4. In the table on the 3D Similarity page, click on the View link for the protein chain that ranked first in the table. Scroll down the page and look for the alignment in the Jmol applet window, which should look like this. The query chain (1ML4, chain A) is shown in orange, while the target chain (1DUV, chain I) is shown in light blue.

Compare the two chains to look for similarities and differences. Enter the following command in the Jmol Script box: select all; backbone off; cartoon. What features of secondary structure to you see? Are they present in both structures? Are there any differences between the structures?

Now let’s consider a protein structure that was determined from the 2008 CASP competition. The instructions are simple - follow the four steps listed above for your evaluation of 1ML4 with one protein from each of these two classes from the 2008 CASP competition.
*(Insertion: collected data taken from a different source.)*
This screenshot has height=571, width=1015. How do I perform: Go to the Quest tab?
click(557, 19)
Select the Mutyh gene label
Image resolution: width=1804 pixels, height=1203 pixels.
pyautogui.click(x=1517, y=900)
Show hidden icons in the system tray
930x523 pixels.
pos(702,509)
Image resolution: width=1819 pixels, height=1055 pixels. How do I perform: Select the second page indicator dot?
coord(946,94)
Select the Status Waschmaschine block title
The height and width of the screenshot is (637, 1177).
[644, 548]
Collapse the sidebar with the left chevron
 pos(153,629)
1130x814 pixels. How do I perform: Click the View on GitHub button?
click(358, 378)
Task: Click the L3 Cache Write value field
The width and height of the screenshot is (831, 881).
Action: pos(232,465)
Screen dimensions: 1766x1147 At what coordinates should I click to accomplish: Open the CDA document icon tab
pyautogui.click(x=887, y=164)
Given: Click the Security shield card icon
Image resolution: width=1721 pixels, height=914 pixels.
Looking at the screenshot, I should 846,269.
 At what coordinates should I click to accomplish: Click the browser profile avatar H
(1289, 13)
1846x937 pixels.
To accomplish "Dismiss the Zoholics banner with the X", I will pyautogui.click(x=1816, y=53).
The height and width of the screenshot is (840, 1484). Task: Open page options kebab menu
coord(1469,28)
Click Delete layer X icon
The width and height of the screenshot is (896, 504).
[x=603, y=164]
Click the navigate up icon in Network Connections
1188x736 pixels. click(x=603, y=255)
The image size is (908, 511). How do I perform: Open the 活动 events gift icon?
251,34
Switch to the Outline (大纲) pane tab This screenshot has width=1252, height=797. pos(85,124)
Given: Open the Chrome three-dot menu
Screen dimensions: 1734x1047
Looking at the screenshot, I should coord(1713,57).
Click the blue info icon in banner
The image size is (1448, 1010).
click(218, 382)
Template-based competition (Česlovas Venclovas, Mindaugas Margelevičius, The use of automatic tools and human expertise in template-based modeling of CASP8 target proteins. Proteins: Structure, Function, and Bioinformatics, 77, Supplement S9, 81–88, 2009; Daniel A. Keedy, Christopher J. Williams, Jeffrey J. Headd, W. Bryan Arendall III, Vincent B. Chen, Gary J. Kapral, Robert A. Gillespie, Jeremy N. Block, Adam Zemla, David C. Richardson, Jane S. Richardson. The other 90% of the protein: Assessment beyond the Cαs for CASP8 template-based and high-accuracy models,Proteins: Structure, Function, and Bioinformatics, 77, Supplement S9, 29–49, 2009): 3DSM, 3DLB, 3D3U, 2K49, 2VX3.

Template-free competition (Moshe Ben-David, Orly Noivirt-Brik, Aviv Paz, Jaime Prilusky, Joel L. Sussman, Yaakov Levy. Assessment of CASP8 structure predictions for template free targets, Proteins: Structure, Function, and Bioinformatics, 77, Supplement S9, 50–65, 2009): 3D4R, 3D3Q, 3DEE, 2K5C, 3DFD, 2K4N, 2K4V, 3DOA, 3DO9.Finally, was there a difference in the number of homologs for these structures compared to those for 1ML4 or another PDB entry that is described in your textbook? Can you venture a guess why this is the case?